Thursday, December 01, 2016

Teaching Tip #63



Teacherscribe’s Teaching Tip #63
I read an interesting quote this summer: “Kids today are prepared for life by what they are learning outside of school rather than what they learn in school.”
Unfortunately, I agree with this statement.  I don’t think that what we have to offer students in terms of curriculum and knowledge isn’t vital.  I know that it is.  However, I know the way we offer that curriculum and knowledge just isn’t engaging to our digital students.  Thus, they are being prepared more for life by what goes on outside of school than what goes on inside.
Outside of school, students engage in skills and activities that fully engage and inspire them.  Because they live in such a flat world, they also have far more access to knowledge and information than any generation before them.  I think students have always been more motivated by their own personal interests and passions outside of school.  For example, while in the later ‘80’s and early ‘90’s, I sat in my room and read Stephen King books and wrote my own stories (these were skills that I learned on my own that made a huge impact in my life later on when I had a high school teacher connect my passion for reading and writing outside of school with her English class IN school).  But that was pretty much the extent of what I could do with my passions and interests because of the isolated world I grew up in.
Today, however, that isn’t the case for the digital generation.  A student with a passion for reading and writing (like me when I was a student) can certainly still read and write as much as I did years ago.  The difference, though, is that it doesn’t simply end there for them.  Students could then start a blog where they can publish their writing and connect to a larger, real-world audience.  Students can make videos pertaining to their favorite books and authors and publish those on Youtube.  Students can also make and publish podcasts on iTunes.  Students can connect to larger communities of people with their shared interests and passions.  Moreover, students can even go so far as to publish their own works via amazon, iBooks, and a number of other outlets.  This all was unimaginable to me when I was reading and writing in my room in 1989!
Just look at all of the project based learning, Velcro learning, and collaboration the students were doing in that last example.  And none of it had to do with anything that went on in school.

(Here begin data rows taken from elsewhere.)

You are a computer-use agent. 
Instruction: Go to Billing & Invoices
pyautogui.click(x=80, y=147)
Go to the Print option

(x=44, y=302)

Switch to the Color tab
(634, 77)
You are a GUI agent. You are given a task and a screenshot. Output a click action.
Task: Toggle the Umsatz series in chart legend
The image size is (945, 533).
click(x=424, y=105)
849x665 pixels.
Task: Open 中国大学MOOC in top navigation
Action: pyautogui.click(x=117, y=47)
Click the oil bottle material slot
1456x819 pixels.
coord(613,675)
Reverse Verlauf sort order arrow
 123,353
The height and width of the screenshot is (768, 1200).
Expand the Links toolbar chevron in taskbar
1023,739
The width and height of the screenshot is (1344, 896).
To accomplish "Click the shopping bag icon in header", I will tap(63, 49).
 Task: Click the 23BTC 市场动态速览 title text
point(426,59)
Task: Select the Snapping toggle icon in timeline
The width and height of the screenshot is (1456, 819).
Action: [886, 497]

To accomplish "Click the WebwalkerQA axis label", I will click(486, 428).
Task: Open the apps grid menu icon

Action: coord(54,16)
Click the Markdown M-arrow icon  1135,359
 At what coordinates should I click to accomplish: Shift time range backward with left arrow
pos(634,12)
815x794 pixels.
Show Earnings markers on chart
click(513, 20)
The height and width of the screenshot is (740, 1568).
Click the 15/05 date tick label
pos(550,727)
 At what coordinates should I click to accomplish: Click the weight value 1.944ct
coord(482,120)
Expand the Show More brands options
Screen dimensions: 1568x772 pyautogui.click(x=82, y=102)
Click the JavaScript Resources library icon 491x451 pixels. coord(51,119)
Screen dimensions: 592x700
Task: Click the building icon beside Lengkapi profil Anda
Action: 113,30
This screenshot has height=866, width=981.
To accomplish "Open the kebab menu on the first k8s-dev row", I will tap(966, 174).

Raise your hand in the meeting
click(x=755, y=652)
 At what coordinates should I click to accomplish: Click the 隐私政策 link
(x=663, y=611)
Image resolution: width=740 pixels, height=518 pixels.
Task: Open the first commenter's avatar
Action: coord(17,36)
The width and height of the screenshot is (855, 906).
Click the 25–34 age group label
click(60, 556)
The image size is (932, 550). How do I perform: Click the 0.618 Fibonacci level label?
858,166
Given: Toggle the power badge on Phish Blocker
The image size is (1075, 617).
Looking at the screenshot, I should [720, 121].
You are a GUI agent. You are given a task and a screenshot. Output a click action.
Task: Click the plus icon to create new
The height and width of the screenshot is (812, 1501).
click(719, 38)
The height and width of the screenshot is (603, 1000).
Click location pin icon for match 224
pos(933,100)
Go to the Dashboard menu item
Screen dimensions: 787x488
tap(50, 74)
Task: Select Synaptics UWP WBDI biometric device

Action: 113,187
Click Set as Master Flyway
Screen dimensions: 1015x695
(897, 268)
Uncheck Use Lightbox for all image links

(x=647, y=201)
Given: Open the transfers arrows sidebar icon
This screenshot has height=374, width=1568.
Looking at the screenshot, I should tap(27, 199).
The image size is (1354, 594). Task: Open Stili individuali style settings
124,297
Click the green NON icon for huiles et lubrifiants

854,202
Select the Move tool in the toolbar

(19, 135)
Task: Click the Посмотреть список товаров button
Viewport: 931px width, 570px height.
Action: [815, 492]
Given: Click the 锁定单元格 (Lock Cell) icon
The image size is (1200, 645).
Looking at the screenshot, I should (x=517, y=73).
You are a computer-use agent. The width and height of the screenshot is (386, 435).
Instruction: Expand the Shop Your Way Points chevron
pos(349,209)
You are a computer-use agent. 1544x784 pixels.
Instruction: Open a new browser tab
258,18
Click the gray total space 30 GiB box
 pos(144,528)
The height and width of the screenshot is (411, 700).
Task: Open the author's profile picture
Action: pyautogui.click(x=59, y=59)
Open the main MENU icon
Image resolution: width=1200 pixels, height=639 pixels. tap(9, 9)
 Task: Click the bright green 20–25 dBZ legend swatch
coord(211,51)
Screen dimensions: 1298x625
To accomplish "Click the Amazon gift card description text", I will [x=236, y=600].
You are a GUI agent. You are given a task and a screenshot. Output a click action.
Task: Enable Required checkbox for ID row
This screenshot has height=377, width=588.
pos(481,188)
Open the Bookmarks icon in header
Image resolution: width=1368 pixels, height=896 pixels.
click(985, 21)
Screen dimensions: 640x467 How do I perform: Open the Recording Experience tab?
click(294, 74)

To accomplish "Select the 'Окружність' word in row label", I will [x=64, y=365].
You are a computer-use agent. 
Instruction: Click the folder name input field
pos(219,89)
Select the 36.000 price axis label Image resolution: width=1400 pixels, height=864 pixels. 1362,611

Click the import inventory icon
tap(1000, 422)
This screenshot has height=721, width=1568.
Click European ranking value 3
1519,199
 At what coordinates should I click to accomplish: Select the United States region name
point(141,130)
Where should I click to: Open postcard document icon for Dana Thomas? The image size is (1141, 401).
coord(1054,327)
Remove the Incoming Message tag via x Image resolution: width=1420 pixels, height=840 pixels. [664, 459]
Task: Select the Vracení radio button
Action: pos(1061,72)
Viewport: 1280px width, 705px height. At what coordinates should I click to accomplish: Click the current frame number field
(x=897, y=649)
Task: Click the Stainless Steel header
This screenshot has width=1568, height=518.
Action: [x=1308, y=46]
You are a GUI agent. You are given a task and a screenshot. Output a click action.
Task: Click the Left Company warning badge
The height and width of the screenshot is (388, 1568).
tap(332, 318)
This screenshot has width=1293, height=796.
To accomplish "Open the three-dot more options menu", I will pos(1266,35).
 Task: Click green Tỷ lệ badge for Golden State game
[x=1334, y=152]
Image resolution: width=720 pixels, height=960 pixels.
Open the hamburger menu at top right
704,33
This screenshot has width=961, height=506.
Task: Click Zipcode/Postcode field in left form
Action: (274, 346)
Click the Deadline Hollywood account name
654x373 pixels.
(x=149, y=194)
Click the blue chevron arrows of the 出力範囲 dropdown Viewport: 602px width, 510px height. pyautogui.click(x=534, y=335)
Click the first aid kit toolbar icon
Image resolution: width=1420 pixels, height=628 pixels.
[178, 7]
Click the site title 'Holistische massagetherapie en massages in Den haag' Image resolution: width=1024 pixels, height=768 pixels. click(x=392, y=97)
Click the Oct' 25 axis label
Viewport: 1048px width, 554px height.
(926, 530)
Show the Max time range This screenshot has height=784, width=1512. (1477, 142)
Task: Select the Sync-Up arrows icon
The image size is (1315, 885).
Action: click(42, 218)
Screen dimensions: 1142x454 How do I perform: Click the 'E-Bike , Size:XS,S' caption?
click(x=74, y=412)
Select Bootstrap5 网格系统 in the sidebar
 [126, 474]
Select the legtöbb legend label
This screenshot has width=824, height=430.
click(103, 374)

Thus, it is more important than ever to try and connect the digital generation’s personal interests and passions to the content of our classes, just as a teacher did with his middle school English class in Florida.  When I attended the National Council Teachers of English national convention last winter in Minneapolis, I attended a session where a middle school English teacher demonstrated how – using Amazon publisher – he and his students crowd sourced the publication of a class novel (each student got to contribute 200 words for a specific segment of the novel from various points of view.  Then an editing board, made up of members of the class, would select with point of view would be included in the book from each student).  Now that is digital teaching!